I’m currently sitting in the National Convention Centre in Canberra as I write this post. I’ve been fortunate enough to have been invited to present a session about active global citizenship education at the Australian College for Educational Leadership Conference. It’s the first time I’ve been to the ACEL Conference (at about $800 per delegate, it’s not cheap) and I’m glad I’ve come. Although I’ve only been here for one day, what has really impressed me is the practical nature of the conference – there is a real emphasis on research informing practice, and the sharing of good ideas from successful schools.

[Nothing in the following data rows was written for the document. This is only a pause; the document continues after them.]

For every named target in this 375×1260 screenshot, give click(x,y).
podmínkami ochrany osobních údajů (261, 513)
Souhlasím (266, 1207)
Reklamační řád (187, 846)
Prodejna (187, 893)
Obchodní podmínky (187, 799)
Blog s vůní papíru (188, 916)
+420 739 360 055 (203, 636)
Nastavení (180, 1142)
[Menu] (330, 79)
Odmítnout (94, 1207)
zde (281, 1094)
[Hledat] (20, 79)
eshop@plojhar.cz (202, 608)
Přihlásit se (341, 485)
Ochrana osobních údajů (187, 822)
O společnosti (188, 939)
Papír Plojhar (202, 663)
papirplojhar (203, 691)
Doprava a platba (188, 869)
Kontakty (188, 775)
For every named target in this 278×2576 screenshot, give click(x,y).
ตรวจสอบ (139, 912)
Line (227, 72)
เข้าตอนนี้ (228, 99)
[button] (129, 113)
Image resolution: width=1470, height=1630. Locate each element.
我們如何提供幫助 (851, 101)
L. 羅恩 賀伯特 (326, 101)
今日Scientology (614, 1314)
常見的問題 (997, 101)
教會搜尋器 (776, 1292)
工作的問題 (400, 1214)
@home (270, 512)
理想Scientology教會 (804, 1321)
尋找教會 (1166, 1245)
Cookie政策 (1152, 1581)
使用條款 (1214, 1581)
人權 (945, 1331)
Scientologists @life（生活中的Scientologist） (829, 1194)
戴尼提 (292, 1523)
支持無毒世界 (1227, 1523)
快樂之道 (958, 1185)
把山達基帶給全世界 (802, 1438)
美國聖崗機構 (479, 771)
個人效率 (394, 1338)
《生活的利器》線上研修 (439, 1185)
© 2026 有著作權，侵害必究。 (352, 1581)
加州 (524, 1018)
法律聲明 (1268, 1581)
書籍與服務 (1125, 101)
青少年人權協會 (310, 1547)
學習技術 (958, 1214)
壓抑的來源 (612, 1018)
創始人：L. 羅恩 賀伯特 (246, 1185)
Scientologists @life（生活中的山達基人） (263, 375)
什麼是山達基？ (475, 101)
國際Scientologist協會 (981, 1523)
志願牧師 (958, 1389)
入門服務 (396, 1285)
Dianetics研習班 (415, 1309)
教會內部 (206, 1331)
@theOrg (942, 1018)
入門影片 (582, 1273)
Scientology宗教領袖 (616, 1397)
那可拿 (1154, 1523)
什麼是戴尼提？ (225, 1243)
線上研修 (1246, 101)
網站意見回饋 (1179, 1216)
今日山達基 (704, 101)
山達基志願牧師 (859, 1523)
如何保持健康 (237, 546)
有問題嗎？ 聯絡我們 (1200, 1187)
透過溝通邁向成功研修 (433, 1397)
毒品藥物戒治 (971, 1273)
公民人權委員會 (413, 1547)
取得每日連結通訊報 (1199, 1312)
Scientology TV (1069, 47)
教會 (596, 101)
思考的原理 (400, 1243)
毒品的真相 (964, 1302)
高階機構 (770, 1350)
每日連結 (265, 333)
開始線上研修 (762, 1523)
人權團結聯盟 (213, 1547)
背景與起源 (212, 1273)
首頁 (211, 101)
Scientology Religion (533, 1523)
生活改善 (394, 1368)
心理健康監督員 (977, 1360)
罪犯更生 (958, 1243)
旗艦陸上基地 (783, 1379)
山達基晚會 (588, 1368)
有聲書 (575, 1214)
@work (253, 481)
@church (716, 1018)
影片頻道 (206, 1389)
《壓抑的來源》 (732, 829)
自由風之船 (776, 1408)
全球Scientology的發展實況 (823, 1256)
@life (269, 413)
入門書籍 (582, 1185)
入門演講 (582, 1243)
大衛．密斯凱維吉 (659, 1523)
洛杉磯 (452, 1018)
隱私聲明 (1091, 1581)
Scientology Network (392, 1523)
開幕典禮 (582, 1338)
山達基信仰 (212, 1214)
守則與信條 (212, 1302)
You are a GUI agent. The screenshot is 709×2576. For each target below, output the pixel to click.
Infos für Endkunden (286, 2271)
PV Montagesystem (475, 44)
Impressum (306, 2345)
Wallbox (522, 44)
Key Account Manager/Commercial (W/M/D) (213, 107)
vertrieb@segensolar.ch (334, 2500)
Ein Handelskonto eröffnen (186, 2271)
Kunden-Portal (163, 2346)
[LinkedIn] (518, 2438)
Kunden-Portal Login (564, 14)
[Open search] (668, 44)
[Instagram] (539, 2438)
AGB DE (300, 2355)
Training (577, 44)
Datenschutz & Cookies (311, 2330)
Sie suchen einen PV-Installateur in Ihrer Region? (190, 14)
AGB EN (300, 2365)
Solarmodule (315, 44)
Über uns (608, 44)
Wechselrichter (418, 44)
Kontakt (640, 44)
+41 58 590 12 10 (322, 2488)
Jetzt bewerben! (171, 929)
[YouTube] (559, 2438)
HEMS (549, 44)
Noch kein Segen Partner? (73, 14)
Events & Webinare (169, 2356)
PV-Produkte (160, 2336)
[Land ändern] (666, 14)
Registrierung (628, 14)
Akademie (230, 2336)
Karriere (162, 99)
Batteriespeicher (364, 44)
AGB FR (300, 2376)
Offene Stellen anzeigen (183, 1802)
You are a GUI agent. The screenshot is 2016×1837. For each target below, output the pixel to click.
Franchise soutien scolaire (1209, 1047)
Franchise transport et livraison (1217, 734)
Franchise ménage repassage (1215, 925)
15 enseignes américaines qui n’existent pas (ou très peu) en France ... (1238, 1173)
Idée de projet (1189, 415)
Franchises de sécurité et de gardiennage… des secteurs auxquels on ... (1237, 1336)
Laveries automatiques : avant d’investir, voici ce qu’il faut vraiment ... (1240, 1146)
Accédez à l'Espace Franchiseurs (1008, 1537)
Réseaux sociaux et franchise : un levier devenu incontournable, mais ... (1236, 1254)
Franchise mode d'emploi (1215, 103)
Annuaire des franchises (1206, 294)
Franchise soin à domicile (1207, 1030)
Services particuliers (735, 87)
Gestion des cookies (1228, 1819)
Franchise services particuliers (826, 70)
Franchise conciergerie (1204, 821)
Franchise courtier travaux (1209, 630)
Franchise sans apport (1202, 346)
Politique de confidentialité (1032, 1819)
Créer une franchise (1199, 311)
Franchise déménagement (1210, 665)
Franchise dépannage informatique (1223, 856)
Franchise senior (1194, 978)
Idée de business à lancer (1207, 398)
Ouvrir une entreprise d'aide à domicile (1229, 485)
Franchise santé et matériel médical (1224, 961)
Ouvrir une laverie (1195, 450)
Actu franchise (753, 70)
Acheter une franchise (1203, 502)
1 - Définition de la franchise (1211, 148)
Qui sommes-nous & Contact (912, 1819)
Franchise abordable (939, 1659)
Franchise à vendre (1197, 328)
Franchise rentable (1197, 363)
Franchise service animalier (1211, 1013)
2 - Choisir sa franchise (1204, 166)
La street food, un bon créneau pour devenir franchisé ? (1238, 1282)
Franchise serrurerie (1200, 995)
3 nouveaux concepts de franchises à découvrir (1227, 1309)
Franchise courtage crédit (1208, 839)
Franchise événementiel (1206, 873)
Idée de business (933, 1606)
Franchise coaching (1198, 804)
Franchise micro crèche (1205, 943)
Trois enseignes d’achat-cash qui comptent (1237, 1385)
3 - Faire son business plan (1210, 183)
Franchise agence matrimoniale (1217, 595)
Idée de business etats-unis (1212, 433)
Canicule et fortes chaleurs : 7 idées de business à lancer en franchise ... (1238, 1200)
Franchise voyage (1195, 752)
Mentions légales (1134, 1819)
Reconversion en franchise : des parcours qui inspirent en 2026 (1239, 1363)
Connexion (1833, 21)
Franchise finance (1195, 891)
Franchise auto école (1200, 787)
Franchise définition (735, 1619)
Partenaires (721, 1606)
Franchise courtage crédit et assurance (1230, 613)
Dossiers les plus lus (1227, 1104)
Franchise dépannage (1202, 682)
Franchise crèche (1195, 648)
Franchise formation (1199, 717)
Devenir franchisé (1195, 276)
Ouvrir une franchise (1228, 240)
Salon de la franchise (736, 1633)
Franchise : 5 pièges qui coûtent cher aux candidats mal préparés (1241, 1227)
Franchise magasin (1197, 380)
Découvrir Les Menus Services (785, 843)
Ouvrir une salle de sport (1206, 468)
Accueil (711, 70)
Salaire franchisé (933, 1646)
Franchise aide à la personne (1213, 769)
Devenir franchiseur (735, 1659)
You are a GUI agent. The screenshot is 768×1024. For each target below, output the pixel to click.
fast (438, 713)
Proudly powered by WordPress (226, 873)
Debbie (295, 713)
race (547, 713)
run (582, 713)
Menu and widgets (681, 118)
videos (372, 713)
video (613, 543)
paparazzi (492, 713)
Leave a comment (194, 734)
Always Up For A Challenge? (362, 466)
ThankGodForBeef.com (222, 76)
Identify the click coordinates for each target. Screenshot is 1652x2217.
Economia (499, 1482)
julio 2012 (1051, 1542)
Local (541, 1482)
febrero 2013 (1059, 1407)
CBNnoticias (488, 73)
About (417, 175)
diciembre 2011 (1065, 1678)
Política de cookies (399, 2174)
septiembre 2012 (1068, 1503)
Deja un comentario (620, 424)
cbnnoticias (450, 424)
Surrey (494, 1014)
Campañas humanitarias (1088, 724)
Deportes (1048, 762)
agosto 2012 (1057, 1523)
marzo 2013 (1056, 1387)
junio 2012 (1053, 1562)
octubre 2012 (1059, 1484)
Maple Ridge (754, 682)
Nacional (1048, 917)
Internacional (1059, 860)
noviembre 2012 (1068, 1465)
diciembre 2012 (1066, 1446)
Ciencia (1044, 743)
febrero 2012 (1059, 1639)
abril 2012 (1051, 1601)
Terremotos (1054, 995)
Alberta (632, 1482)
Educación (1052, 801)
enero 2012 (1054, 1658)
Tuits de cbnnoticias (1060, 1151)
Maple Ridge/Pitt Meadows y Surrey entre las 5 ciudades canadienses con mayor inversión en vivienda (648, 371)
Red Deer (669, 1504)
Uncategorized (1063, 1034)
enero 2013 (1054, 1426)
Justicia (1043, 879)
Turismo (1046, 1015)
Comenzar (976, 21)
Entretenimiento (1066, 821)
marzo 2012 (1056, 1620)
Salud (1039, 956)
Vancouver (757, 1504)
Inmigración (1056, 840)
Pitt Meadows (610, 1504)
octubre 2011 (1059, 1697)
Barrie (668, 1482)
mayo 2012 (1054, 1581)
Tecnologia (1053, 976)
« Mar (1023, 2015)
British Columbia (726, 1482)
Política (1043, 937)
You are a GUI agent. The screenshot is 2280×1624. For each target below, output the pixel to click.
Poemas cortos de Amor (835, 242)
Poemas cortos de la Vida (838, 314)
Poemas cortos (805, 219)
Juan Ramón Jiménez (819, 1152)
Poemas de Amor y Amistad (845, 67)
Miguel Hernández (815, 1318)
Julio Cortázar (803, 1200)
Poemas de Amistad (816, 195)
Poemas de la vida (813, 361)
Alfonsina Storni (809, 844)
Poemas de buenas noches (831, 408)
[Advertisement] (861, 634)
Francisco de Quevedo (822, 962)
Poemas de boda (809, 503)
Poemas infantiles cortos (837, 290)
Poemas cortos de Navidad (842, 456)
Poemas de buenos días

The quality of the speakers, too, has been very good. The conference was opened by Mr Cook, the Associate Secretary for the Department of Education, who spoke about the new government’s plans for education, including things like increased accountability and choice for principles, and the role of assessment and teacher quality. It all sounded very promising, but these things always do, don’t they? Reading between the lines, I think there are real things to be concerned about – especially the accountability section, and the way funding arrangements for school funding – the coalition is famous for underfunding public institutions.
Following that, Dr Bob Brown, former leader of the Greens, spoke. He was witty, erudite and discursive. I thoroughly enjoyed it – and not surprisingly, his talk was heavily political, arguing that educated people simply shouldn’t have voted for the Abbott government. Regardless of the truth of that – and there was some concocted outrage on Twitter about the political nature of his talk – I found it refreshing that here was someone who was so willing to speak about what he or she believed – there was no moderation, and I respect the honesty. I agreed with a lot of what he said, too. Inspiring stuff.
Finally, the third keynote was by Professor Kirsti Lonka, from the University of Helsinki. She spoke – at length, and in detail – about the Finnish educational system and the Finnish teacher training system. It was informative, but once again, I was disappointed that no one wanted to talk about what I see as the biggest issue: the quality of people who are undertaking teacher training. It’s all well and good talking about professional autonomy and trust between teachers and communities and governments, but until the quality of teachers in Australia reaches the quality of teachers in Finland, I’m not sure we’ll see any improvement.